明日は、今日の延長に過ぎないって気楽に考えているかもしれない。
 でも、考えてみて。そうしたことには、なんの根拠もないかもしれないってことを。
 明日、日常を支えていると思っていた土台が突然崩れ去り、慣れ親しんだ常識がぜんぜん通用しなくなる……もしもそうなったら、あなたはどうする?
              
「Tomorrow stage1 明日、戦争が始まったら」 ジョン・マーズデン(菅靖彦監修・二見千尋訳) ポプラ社

 オーストラリアのウィラウィーに住む仲良し高校生七人が、ヘル(地獄)という名の窪地にキャンプに出かけた。明日は建国記念日という日で、本当だったら家の手伝いをして大規模な見本市に参加するところだったが、今回は家族ではなく友だちと過ごす時間を選んだのだ。「わたし」エリーが言い出したキャンプで、高校生らしくのんびりだらだらとした時間を過ごしただけだけど、みんなとても満足していた。けれど、見本市の日に夜空を無灯火で低く飛んでいた飛行機……あれは何かの予兆だったのか。家に戻った七人を待っていたのは、信じられない姿にされた家々だった。

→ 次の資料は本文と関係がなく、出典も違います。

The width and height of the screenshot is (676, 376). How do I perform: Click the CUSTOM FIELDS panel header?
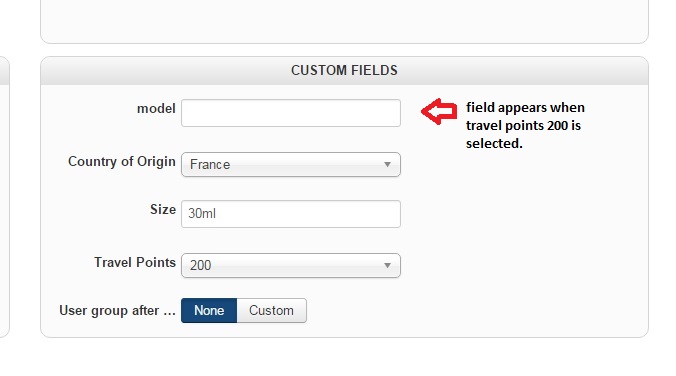(344, 70)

 街じゅうが占拠され、武器を持った兵士たちが闊歩している。両親や兄弟の安否どころか、この状況がどこの国によるもので、いったい何が始まったのかさえ、ピンとこない。だが、わかるのは危険だということ。見つかったら、捕まえられるか、殺されるか……。自分たちにできることはあるのか? ヘルに戻って隠れ住むのか、町の人々を救うのか、それとも、できるだけ抵抗してみるのか。
 昔「若き勇者たち」という映画があって、あれも確か高校生がゲリラ戦を繰り広げるような話だったような記憶があるのだが、この話も高校生が高校生なりに工夫してさまざまに敵に抵抗する。ただ、「Tomorrow」の面白さは彼らの抵抗戦にあるのではなく、人間関係のおもしろさであり、彼らひとりひとりの人物であるとも思う。町中の家に隠れ住んでいたクリスを入れて八人になった彼らだが、そもそも、この八人は仲良しではあるけれど、誰がリーダーというのは決まってはいない。書き手であるエリーは、実際にリーダーシップを発揮できるのだが、ときどき仲間をコントロールしたがる癖が悪い方向にむかってしまう。また、エリーの幼馴染のホーマーもまた、それまでの問題児ぶりが嘘のように、危機に際して底力を発揮し、実際にリーダーとしてもいろいろ動く力がある。と、この二人が仲良くしている分にはいいが、反発しあうと、口もきかないような状況になってしまうのだ。危機的状況で、友だちを理解すること、自分自身を理解すること。そのことの難しさの中で揺れる少年少女の姿がリアルに描かれている。
 全豪ベストセラー作品。息もつかせぬ面白さに長さは苦にならないと思う。全7巻。日本ではまだ刊行途中(2007年9月現在)だが、オススメ。